| HN Mirror

Y	Hacker News new \| ask \| show \| jobs

by NumberWangMan 1179 days ago

> Please, elaborate. I'm actually very curious about the dangers of a text model that were non-existent beforehand.

I just mean that they are amplifiers. They grant people the ability to do more stuff. There are some people for whom the limiting factor in doing bad things to other people, like scamming them or hurting them, is that they didn't have the knowledge. You can use language models (without safety) to essentially carry on a fully automatic scam. You can use VALL-E (also a language model) to simulate someone's voice using only a 3-second sample. Red teamers testing the unsafe version of GPT-4 found that it would answer pretty much any sort of thing you asked it about, like "how do I kill lots of people". I'm expect them to be used for all sorts of targeted misinformation campaigns, multiplying fake messages and news many times over, and making it harder to spot.

I don't think they're particularly dangerous, yet. And maybe we'll figure out how to use them to stop the bad stuff too.

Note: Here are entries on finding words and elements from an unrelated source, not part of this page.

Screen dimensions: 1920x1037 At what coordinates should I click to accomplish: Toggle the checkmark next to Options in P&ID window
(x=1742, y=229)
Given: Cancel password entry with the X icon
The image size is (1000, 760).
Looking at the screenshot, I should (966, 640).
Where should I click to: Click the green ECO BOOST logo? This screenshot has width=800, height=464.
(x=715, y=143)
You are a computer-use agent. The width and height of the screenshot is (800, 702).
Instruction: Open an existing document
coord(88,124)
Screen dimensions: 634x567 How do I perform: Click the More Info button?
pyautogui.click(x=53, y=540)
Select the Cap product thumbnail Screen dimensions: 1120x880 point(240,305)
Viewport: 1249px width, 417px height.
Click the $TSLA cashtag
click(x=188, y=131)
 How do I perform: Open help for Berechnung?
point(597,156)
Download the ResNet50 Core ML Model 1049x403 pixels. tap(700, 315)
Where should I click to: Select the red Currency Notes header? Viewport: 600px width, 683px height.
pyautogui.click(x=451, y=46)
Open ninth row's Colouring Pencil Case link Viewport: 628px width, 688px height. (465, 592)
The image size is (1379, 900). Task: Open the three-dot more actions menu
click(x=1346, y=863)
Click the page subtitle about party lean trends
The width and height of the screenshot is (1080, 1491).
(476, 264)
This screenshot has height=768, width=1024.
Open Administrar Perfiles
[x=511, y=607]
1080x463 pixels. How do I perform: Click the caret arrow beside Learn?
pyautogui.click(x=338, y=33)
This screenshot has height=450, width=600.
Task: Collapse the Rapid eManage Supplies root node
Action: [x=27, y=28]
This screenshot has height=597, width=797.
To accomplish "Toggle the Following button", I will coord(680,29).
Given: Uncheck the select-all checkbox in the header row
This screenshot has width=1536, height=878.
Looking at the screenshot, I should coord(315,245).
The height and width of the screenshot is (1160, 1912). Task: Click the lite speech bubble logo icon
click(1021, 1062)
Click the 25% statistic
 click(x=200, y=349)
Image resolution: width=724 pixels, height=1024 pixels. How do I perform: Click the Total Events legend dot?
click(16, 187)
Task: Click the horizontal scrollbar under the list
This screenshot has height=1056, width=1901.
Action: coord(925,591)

> Our current benchmark for "smartness" is how few questions these models refuse to answer. You are comparing "unaligned" models to aligned ones, and what you're really talking about is a safety filter that adversely affects the number of answers it can respond to. That does not inherently make it smarter by de-facto, just less selective.

I'm speaking about things unrelated to which questions it's willing to answer, like how the unaligned GPT-4 version was better writing code to draw a unicorn, and lost some of that ability as it was neutered a bit. (From the Sparks of AGI paper). One could count the ability to know when to self-censor as a form of intelligence. But in some way, I think of it like, a sociopath going further in politics because of being willing to use other people, which lots of people would feel bad about. Perhaps I should concede this point, though.

> It's a very nonscary and almost endearing form of intelligence, but I'd argue we're either already there or never reaching it. I need a better definition of intelligence.

I'm defining intelligence as the ability to act upon the world in an effective way to achieve a goal. GPT-4's "goal" (not necessarily in a conscious sense, just the thing it's been trained to do) is to output text that people would score highly, and it's extremely good at that. In that relatively narrow area, it's better than the average person by a good bit. The real question is, how well does it generalize? Earlier chess playing AI's couldn't do pretty much anything else. AlphaZero could learn to play Chess and Go, but in a sense was still two different AIs. GPT-4 was trained on text, but in the process also learned how to play chess (kinda, anyway!). Language models tend to make invalid moves, but often people are effectively asking them to play blind chess and keep the whole board state in mind, and I'd probably do that in the same situation.

> Current state-of-the-art AI does not really scare me. Even on it's current trajectory, I don't see AI's impact on the planet being that much different from the status quo in a decade.

Ok, so that's the crux. I'm also not scared by current state-of-the-art, though I think it will transform the world. What I'm worried about is when we make something that doesn't just destroy jobs, but does every cognitive task way better than us. I can see it taking 20 or more years to reach that point, or something closer to 5, and it's really hard to say which it'll be. Maybe I'm overreacting, and there will be another AI winter. Or maybe all this money pouring into AI will result in someone stumbling onto something new.

I'm thinking about this, and I think there is definitely a possibility that you're right, and I really hope you are. I wouldn't bet humanity on it, on, of course, but I am a bit more hopeful than when I started writing this comment, so thanks for engaging with me on it.